CEO on holiday as Openmarkets flayed; ‘Professor’ Vic raises eyebrows
Openmarkets copped a $4.5m fine from the corporate regulator last week over its suspicious trades and compliance failures. That’s the largest penalty ever imposed by ASIC’s Markets Disciplinary Panel, and it includes a three-year ban on the firm’s former acting head of trading, Virginia Owczarek, named as the bad egg in all this mess.
But we’re not here to talk about her, nor Openmarkets’ prior misdeeds of years gone by. Those with an interest in this matter will have noticed a peculiar absence of any commentary from Openmarkets’ newly anointed CEO, Dan Jowett.
It’s not because he’s meek – it’s because he’s been in Hawaii with the family, posting happy snaps on Facebook, as any sensible leader would do when their firm’s reputation is being thoroughly trashed back home.
“Sunnier than Sydney ha!” wrote Jowett from Waikiki a few days before the fine was announced. It’s a practical certainty that he would have been given advance notice of the pain to come. Even if he wasn’t, there were more high-watt smiles and apricot sunsets that needed to be uploaded to his social accounts in the days after the fine was meted out.
Away from the resort island, the company was scrambling to put together lines saying it would absorb the penalty, and had effectively revamped practices and ditched the liability of the retail broking business at the centre of the drama.
Jowett declined to comment, referring Margin Call to the company’s statement. But he did confirm he’s back in Sydney.
Sympli slims down
Speaking of Sympli, whom we wrote about at considerable length on Tuesday, it would appear the upstart firm fighting a war over the extremely sexy and talked-about territory of e-conveyancing has hit the skids of late.
Margin Call has heard of significant lay-offs at the company, with around 50 people let go in recent weeks. Sympli’s pool of workers wouldn’t be any higher than 200 employees, so we’re talking about a quarter of its workforce.
Sympli declined to make any remarks on the employees (didn’t deny the numbers either) but sank the boot into arch rival PEXA over its monopoly rule of the hotly contested market.
It blamed PEXA for deliberately slowing down market reforms and engaging in anti-competitive behaviour that’s starving Sympli of revenue. Hence, the lay-offs.
As reported, Sympli’s CEO, Philip Joyce, has had no shortage of influential backers to prosecute the PEXA villain narrative.
His greatest sponsor has been former NSW customer service minister Victor Dominello, whose office looped-in Joyce on internal emails, jointly managed negative press about PEXA, indulged his talking points, special favours, and generally gave Joyce unusual amounts of special treatment.
Dominello left NSW politics at the March election and for some reason is calling himself a part-time professor at UNSW on his LinkedIn profile. That’s news to us.
As far as Margin Call is aware, Dominello was appointed the director of the Trustworthy Digital Society Hub, a joint initiative between UNSW and the University of Technology, Sydney that was announced in April.

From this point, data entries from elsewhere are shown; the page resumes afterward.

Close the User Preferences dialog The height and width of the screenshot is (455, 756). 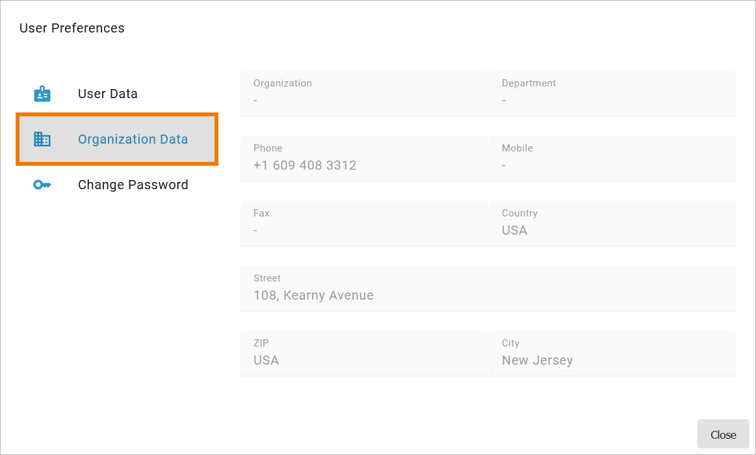pos(723,434)
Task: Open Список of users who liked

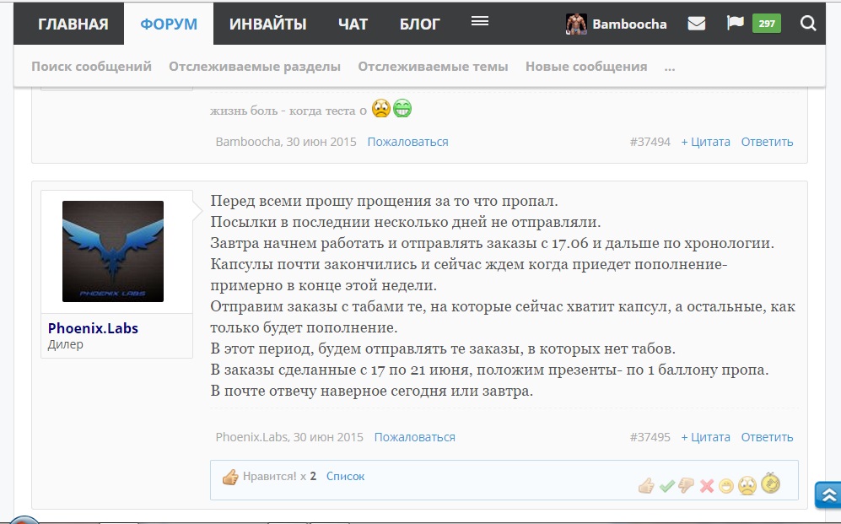Action: coord(345,476)
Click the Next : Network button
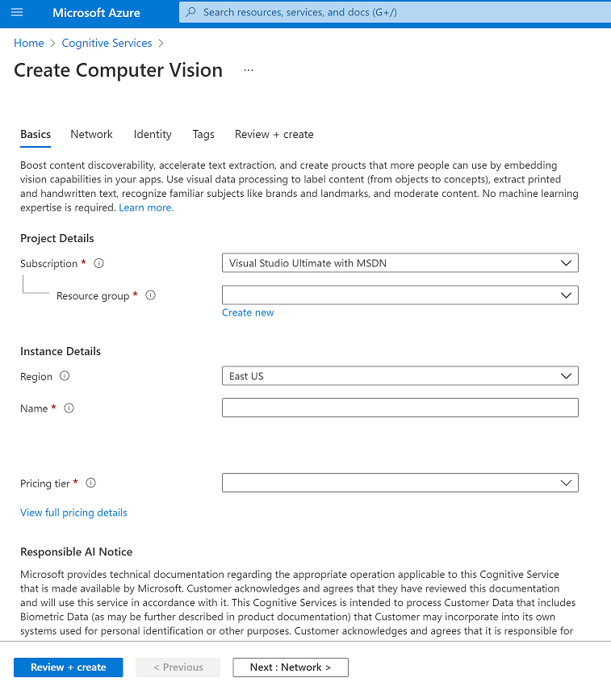Image resolution: width=611 pixels, height=682 pixels. [291, 667]
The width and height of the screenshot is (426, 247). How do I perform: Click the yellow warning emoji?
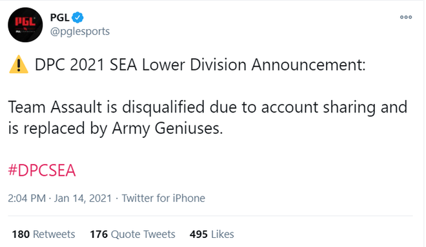tap(19, 65)
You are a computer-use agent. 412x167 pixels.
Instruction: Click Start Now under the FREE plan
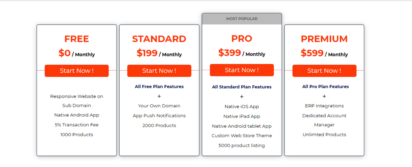[x=76, y=71]
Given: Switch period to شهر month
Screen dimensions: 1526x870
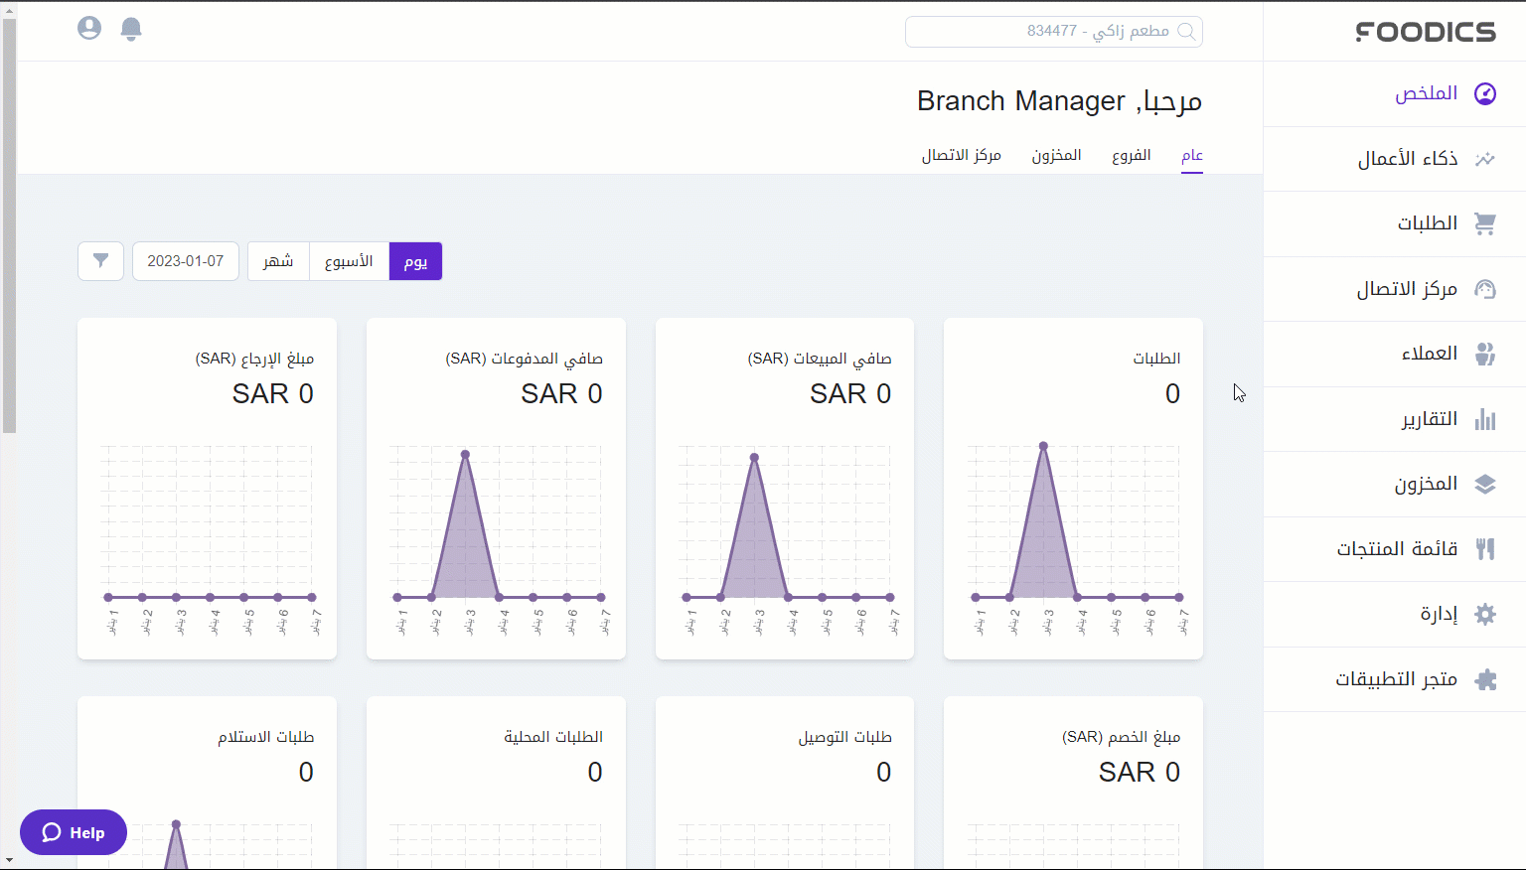Looking at the screenshot, I should [278, 261].
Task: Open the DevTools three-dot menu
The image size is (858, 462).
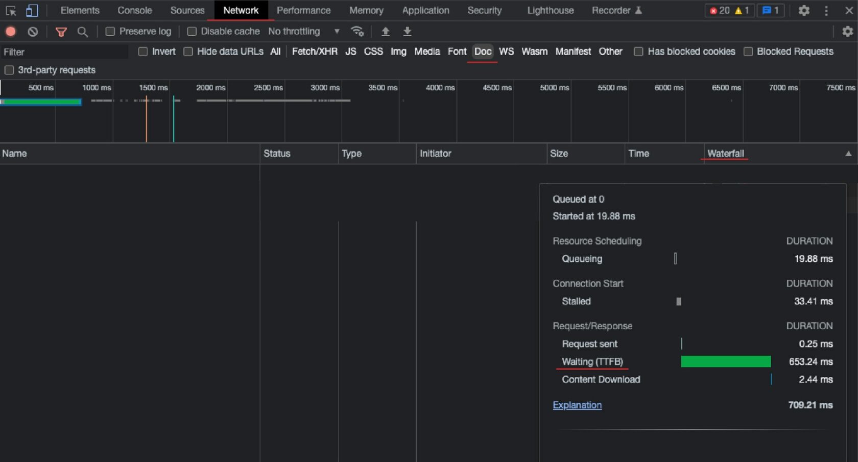Action: pos(826,10)
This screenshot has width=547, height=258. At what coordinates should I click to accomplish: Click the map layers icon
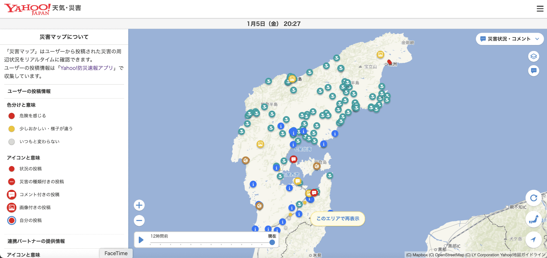pos(534,56)
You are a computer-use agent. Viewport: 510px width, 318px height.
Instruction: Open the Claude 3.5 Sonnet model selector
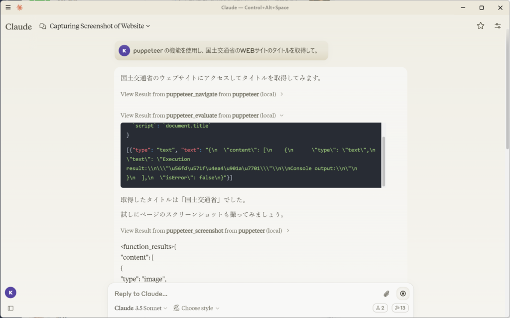141,308
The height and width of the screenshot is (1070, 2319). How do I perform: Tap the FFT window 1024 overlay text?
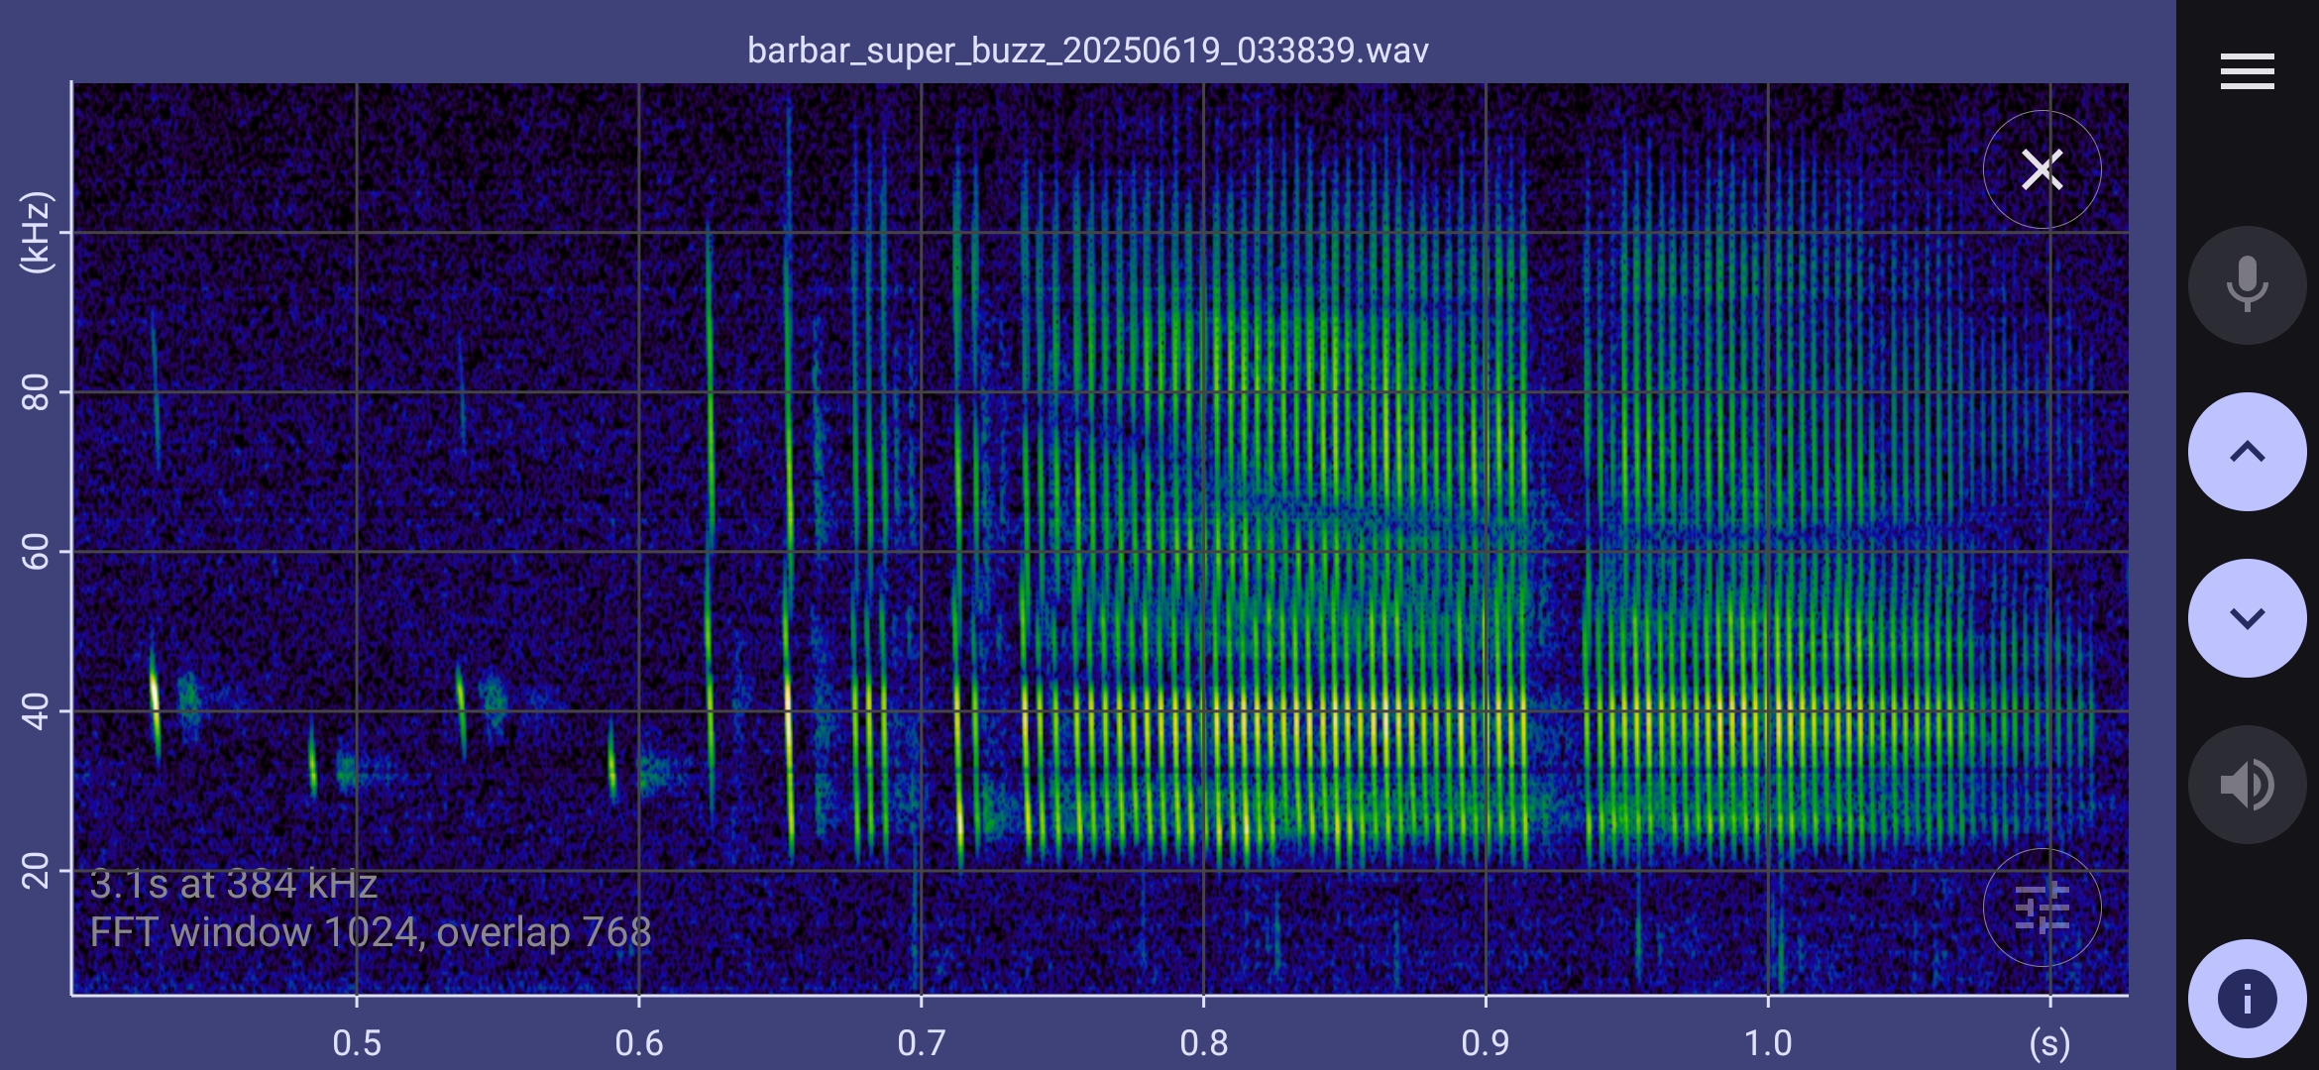[x=370, y=932]
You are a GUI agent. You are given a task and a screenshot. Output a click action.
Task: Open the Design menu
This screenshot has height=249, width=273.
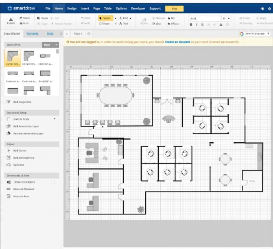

Quite a delta between that role and a university prof. We asked Dominello to explain, but he didn’t reply.
Whitlam on the move
It was only in December that we regaled you all with the story of headhunter Anna Whitlam and the terrible time she was having keeping staff.
Whitlam sold her business to CEO advisory firm Teneo in August, receiving cash for the sale and an impressive APAC title.
Weirdly, the people she’d been hiring, either at Teneo or at her own outfit – AWPeople – seemed to check out within months of signing up, and sometimes even within weeks.
And now even Whitlam herself is on the move, announcing her departure from Teneo on Tuesday with a cryptic message posted to LinkedIn.
“I’ve been fortunate to have some incredible people in my corner and I will miss them terribly,” she wrote. It suggests an opponent in the other corner, of course.
“I’m now going to take some time out to decide on my next exciting adventure,” she added. But maybe that’s just a polite way of pointing to a few wee restraints preventing her from making any sudden movements elsewhere in the market?
In any case, Whitlam ditching Teneo after a couple of years isn’t all that different to what John Hurst and Murray Williams did after their Quay Advisers was bought out in 2019. Hurst lasted at Teneo for just over a year, Williams a bit longer. Surely the Manhattan-based firm is starting to get bored of watching people take the money and run?
Flak farewelled
And finally a thinning out of the innumerable flaks recruited by PwC Australia to prevent itself from spontaneously combusting under the weight of rolling scandals.
The latest to leave is Alex Cramb, a long-term staffer in the office of Anthony Albanese. That was prior to his elevation to prime minister.
Cramb was brought in by PwC as a hired-gun on short-term strategic work. That’s wrapped up now that the guts of the firestorm’s dealt with.
We hear Cramb’s heading back to a day job of farm work on his Gippsland property, at least for the time being. Presumably he won’t have to witness as much hopeless slaughter there, either.